La presunción de inocencia contra el imputado en estos casos es difícil de sostener porque la carga de la prueba es presentada de forma conjunta entre la Fiscalía y la Policía. Las investigaciones, que suelen ser largas y detallistas, buscan comprobar la participación de los presuntos extorsionistas simulando que la víctima obedece a todas sus órdenes, pero bajo la vigilancia de policías encubiertos. El fin último de las autoridades es tejer una red de hechos delictivos en la que esperan hacer caer a los sospechosos. Son casos, por tanto, complejos, que incluyen grabaciones con video vigilancia, fotografías de la entrega del dinero y bitácoras de llamadas entre las víctimas y los extorsionistas, entre otras pruebas.

En el caso de Daniel Alemán también fue así, pero la prueba no alcanzó para condenarlo a 18 años de cárcel como pedía la Fiscalía contra él y otros cinco imputados.
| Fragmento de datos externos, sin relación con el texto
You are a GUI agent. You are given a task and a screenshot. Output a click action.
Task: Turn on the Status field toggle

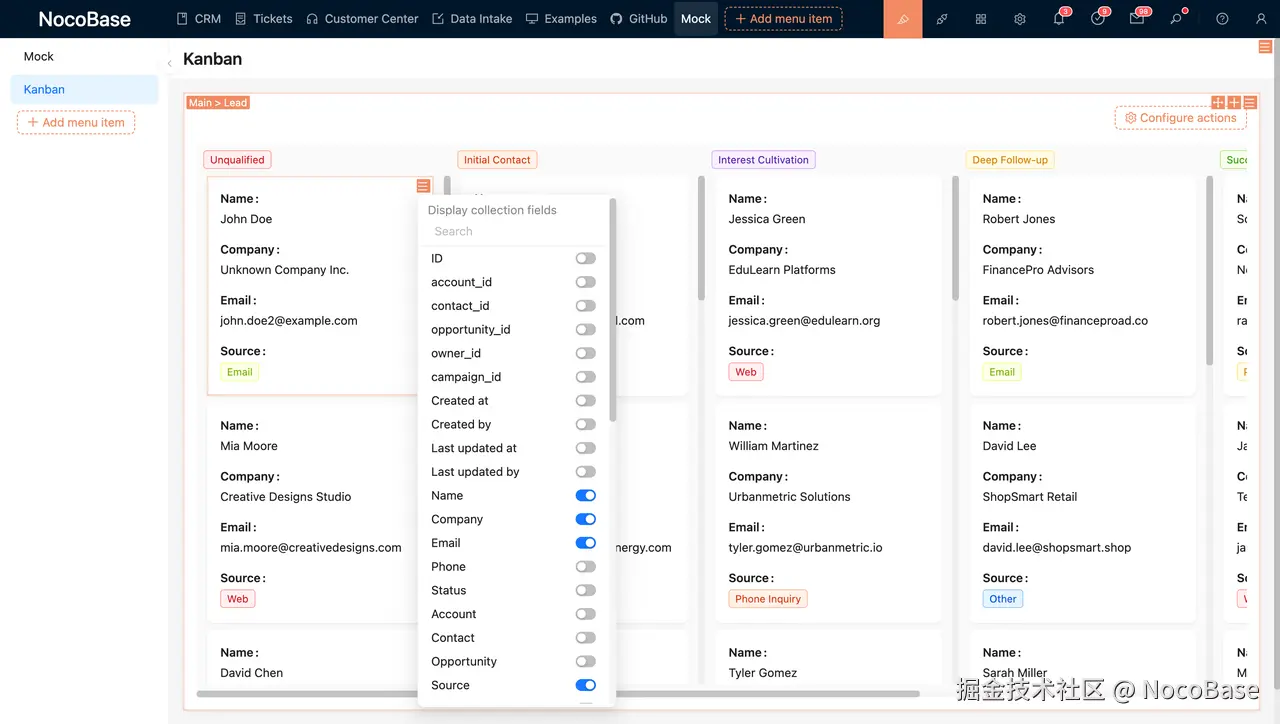(585, 590)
Los condenados ayer fueron señalados por haber participado en la segunda y la tercera entregas, en las que el juez no cuestionó la validez de la prueba. Más bien, el tribunal consideró que se siguió correctamente la investigación bajo una justificada dirección funcional (mecanismo que permite coordinar a la Fiscalía la investigación y que la Policía la ejecute) y que la declaración de Barrabás y los policías fue acertada, destacando la experiencia del agente Fabián, que participó en todas las entregas del dinero de la extorsión.
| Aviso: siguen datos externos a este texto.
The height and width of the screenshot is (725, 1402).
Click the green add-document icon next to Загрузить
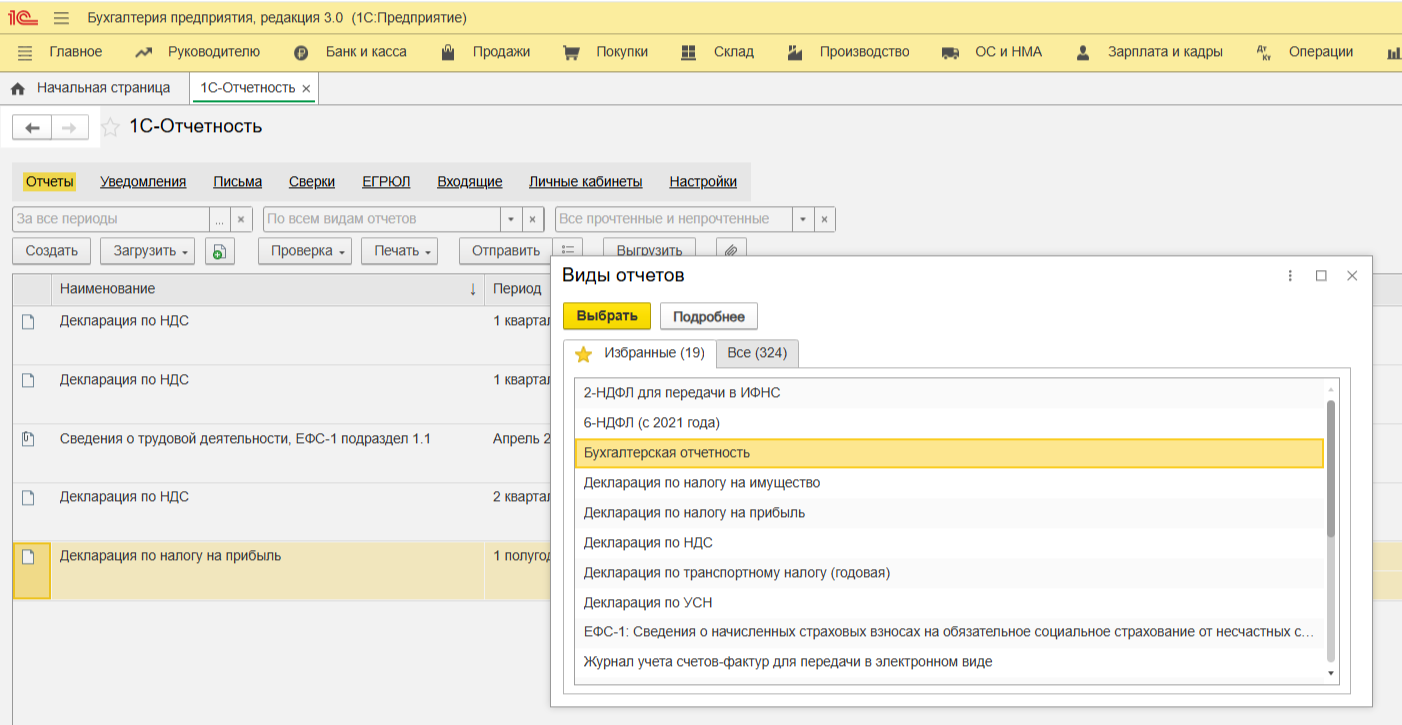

El juez desestimó muchos argumentos de los cuatro abogados defensores; dijo que “algunas cosas de la defensa no se apegan mucho a lo que hay en el expediente”, pero hizo la excepción cuando presentó su análisis de la entrega más polémica y la más documentada, la de Daniel, donde señaló que “el caso se cae por su propio peso”. Curiosamente, los cuatro condenados fueron encontrados culpables con prueba de cargo similar a la que se tenía contra Daniel, pero menos sofisticada, pues de ellos no se contó con videos de las entregas.

“Si bien es cierto que hay prueba de cargo que ubica a Daniel en ese día y a esa hora en Plaza Mundo y la cámara de video dice que ese día y a esa hora en el lugar no recibió llamadas entrantes y salientes, eso me genera duda, sinceramente no tengo certeza de si efectivamente, en el caso de Daniel, estuviste en ese lugar –dice el juez mientras levanta la vista hacia él-. Me podrían decir: sí, pero mire, es que cuando se introdujo en el bus seguramente cambió el chip y ya iba con otro, pero eso no está documentado, no hay prueba.”

Para terminar el fallo, el juez criticó a la Fiscalía por su investigación: “Es posible que se haya dado porque hoy en día la delincuencia se está volviendo más compleja, lo que implica que la Policía y la Fiscalía tienen que superar esas barreras de investigación, lo que veo es que faltó más investigación”.

Al terminar el juicio, Daniel salió libremente por el portón de las bartolinas del Centro Judicial Isidro Menéndez. Allí abrazó a su madre, Meira, y a su hermana mayor, Tatiana, que lo esperaban junto a varios amigos. El grupo se tomó unos segundos para observar el reencuentro en silencio y rápidamente aplaudieron en celebración. Unos segundos después, Daniel se separó de ambas y se arrodilló. Hablaba bajito, pero se podía escuchar que agradecía de forma repetitiva: “Gracias, Dios, porque me escuchaste. Gracias, Dios, gracias, me escuchaste”.